I began to write about my grief and stillbirth publicly on my Instagram page. I wanted to be a hope for lost moms. I wanted them to know they weren’t alone. Writing and connecting with other loss moms online became a vital piece in my healing.
I saw there was a whole community of moms out there just like me, looking for their stories to be heard, and for their babies to be remembered.
Growing Our Family
Fast forward about a year and I began to really desire another baby. I wanted to grow our family. However, my husband was hesitant, to say the least. He was afraid. I was too but the fear of loss was outweighed by my desire for a baby. My husband’s was not and it caused a wedge in our marriage.
One evening, with tears filling my eyes, I asked my husband, ‘Could you please ask the Lord to give you the desire for a baby?
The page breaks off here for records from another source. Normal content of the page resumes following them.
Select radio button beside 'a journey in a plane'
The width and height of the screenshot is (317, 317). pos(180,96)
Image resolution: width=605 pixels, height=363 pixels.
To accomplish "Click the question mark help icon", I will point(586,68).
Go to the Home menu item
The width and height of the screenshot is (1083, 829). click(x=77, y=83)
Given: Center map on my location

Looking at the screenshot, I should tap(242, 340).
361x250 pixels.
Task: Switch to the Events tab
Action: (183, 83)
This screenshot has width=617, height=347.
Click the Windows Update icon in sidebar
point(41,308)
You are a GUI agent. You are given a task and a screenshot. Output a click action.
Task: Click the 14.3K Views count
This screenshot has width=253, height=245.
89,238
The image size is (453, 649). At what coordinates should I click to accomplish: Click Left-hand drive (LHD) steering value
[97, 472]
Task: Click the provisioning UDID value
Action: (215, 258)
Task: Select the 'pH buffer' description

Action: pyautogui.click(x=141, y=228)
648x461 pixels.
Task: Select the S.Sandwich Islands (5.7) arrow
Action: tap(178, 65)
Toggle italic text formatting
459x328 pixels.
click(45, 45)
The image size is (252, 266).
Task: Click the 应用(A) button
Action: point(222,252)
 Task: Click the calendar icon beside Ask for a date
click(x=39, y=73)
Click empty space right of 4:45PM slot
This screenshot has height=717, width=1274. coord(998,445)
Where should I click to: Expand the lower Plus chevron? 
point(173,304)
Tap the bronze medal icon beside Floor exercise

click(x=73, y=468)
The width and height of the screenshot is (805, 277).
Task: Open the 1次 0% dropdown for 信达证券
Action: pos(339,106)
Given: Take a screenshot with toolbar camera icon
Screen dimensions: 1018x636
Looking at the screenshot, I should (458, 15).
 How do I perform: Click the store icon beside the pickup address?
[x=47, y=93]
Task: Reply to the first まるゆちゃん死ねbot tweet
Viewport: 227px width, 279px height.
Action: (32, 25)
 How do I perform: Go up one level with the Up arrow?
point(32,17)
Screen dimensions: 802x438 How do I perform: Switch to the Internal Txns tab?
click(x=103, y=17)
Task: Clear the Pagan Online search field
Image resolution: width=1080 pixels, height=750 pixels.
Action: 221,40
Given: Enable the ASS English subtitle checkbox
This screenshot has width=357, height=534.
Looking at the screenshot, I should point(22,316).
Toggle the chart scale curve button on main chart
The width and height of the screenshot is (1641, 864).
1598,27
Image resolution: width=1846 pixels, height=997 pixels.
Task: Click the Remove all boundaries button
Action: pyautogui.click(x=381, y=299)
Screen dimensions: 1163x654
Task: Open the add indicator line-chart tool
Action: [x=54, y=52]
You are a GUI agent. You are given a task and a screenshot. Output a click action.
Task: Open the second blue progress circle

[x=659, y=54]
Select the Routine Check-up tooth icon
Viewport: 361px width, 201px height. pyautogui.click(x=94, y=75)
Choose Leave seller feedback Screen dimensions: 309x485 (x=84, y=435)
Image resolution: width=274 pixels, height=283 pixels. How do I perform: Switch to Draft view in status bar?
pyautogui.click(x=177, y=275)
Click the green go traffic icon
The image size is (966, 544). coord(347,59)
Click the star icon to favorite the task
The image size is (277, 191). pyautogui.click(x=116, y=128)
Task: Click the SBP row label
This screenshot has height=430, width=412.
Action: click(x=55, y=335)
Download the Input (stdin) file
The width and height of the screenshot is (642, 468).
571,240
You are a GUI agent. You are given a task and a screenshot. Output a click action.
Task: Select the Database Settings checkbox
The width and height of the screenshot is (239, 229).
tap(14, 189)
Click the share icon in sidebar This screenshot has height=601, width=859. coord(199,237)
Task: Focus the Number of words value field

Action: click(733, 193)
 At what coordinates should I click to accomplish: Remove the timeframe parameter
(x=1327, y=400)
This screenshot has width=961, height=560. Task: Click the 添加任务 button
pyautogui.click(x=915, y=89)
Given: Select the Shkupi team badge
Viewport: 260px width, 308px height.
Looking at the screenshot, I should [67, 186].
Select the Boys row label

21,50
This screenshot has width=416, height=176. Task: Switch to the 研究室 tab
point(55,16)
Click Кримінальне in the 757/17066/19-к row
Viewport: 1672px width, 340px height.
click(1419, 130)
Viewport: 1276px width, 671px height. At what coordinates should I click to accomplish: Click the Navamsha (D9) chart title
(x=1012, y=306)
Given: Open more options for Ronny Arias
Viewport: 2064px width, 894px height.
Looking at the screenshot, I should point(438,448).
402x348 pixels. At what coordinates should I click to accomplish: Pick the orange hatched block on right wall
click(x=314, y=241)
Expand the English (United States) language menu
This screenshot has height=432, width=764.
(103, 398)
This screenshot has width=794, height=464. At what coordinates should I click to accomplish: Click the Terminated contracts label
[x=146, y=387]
If you refuse, then I will ask Jesus to take my desire for one away.’
This was the hardest thing to say, but my husband started to pray about it. One night, a few months later, the weekend I found out I was pregnant, my husband’s fear and anxiety about having another child was lifted. It was timing only Jesus could have done.
When I told him I was pregnant, we were able to celebrate with so much joy together, not an ounce of fear at that moment.
The pregnancy felt long, especially in the third trimester when I had lost River. I started to become anxious about her movements – I found myself getting checked at the hospital more than I thought, but I was thankful for an amazing medical team who understood my fear and always gave me assurance.
Mamas, never feel hesitant or bad to get your baby checked out even if only for peace of mind.
Finally our third baby girl, Harvest Reign was born on October 16, 2022. She is the most perfect child, our rainbow baby, hand-picked by her Angel sister.
I still probably get a little more anxious than most moms or dads, having buried a child before, but having our newest baby girl in our arms has been so healing.
Trauma and grief have certainly resurfaced since Harvest was born. Mostly sadness that what we have been blessed with, with Harvest, we never got with River – and grieving that again. Harvest has both reminded us of what we lost with River, but also given us tremendous gratitude and joy for what we have gained with her.
The road of grief is one I never knew I’d know so personally in my life, especially as a young mom. It’s a road that never ends. It’s a road traveled by many and everyone on it is looking for daylight, Hope and Healing. So we help each other up when we fall, and guide each other when we’ve lost the way.
So, if you find yourself on this road too, know you are not alone. There is enough hope, joy, and healing for you too.”